Please report every line from the material that contains the word "cell".

-- Opening Marker --

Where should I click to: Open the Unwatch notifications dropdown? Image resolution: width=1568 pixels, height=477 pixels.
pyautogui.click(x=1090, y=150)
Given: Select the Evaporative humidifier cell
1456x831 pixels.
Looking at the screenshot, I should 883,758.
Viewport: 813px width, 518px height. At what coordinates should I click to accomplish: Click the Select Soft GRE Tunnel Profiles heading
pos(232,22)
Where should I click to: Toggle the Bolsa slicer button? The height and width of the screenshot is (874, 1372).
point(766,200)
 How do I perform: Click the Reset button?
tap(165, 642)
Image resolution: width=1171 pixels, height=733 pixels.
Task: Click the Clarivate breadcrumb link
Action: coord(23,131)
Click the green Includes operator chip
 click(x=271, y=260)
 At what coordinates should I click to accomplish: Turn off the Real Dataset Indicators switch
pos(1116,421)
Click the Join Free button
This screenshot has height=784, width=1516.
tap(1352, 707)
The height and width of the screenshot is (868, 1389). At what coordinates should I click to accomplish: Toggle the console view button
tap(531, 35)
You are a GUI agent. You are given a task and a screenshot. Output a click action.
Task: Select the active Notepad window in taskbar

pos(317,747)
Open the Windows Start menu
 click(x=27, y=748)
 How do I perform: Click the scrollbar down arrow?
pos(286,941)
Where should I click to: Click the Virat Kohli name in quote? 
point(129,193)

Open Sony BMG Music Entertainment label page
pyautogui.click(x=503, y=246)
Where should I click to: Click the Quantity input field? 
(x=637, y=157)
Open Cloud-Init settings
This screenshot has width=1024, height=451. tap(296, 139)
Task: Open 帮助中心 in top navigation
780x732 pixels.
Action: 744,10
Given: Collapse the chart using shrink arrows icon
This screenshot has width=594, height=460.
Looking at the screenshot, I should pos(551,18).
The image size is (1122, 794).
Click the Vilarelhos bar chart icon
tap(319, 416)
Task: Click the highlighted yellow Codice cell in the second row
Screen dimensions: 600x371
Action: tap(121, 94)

-- Closing Marker --

▶ [RESPONSE FOR THIS EXERCISE]:
Given: Select the Evaporative humidifier cell
Task: Click the highlighted yellow Codice cell in the second row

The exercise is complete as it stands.